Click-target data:
#####

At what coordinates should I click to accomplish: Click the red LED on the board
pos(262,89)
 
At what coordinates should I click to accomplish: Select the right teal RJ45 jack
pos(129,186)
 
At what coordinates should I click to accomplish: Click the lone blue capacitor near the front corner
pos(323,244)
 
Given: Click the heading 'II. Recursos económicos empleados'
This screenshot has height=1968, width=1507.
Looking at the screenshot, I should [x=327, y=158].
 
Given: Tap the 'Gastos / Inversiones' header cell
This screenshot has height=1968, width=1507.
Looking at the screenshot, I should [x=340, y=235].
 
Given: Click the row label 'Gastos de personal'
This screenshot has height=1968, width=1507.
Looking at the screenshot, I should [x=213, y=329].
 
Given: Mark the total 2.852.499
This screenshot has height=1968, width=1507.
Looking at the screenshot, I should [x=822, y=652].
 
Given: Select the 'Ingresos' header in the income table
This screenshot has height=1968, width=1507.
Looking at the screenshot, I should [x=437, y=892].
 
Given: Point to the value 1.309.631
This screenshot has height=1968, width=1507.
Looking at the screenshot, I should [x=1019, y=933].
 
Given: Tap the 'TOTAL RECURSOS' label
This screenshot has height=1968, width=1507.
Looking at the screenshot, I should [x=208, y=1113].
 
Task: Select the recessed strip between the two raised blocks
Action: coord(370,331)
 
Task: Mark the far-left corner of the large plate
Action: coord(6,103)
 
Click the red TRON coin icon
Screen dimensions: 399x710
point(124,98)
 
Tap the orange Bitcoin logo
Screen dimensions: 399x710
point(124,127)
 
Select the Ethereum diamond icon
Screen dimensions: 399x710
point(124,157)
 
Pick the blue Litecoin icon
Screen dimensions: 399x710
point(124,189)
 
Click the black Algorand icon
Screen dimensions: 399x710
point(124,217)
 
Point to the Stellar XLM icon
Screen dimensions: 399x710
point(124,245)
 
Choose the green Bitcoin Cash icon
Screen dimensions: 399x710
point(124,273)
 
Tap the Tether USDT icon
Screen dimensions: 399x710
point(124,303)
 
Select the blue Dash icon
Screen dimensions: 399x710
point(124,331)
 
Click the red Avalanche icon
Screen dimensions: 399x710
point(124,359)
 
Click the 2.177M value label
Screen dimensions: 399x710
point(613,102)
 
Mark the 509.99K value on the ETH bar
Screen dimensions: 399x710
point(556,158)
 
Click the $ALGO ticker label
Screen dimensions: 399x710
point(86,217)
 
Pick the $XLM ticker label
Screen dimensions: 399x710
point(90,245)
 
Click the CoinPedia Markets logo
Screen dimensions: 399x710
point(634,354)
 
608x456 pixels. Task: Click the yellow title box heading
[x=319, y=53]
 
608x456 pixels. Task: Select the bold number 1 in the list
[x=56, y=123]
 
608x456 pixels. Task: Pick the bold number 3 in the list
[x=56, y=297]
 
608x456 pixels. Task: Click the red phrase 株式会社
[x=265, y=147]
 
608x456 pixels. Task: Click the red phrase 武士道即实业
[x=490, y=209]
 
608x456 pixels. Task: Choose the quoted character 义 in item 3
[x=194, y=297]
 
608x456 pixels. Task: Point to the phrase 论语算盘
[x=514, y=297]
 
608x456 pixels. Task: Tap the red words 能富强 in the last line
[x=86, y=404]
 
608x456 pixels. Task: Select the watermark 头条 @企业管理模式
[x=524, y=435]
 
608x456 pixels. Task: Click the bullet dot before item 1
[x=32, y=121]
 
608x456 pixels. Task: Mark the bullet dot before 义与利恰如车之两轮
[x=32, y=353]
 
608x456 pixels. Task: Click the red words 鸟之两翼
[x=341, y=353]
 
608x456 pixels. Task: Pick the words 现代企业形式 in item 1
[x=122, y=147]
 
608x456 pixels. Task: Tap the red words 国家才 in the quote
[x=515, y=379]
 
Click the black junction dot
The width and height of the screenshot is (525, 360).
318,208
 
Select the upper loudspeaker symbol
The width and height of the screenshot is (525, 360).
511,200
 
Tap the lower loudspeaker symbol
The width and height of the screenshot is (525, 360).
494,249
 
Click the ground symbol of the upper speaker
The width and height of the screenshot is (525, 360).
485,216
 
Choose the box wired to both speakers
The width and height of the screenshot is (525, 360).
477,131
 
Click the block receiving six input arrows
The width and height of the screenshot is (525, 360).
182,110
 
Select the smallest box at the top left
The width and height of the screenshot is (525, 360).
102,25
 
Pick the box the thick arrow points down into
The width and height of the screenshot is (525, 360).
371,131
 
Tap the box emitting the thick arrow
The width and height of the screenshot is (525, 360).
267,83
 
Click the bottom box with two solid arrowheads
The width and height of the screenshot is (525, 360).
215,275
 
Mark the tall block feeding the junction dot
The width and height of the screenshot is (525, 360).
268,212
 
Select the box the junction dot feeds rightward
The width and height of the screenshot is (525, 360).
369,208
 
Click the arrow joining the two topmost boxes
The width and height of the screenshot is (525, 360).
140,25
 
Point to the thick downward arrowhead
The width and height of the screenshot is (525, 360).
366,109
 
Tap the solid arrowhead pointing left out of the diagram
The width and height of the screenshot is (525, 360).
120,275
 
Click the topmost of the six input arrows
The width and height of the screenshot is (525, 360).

#####

Direction:
Please locate every line in the items above that contains the word "thick" and copy each of those lines in full.

Correct answer:
Pick the box the thick arrow points down into
Tap the box emitting the thick arrow
Point to the thick downward arrowhead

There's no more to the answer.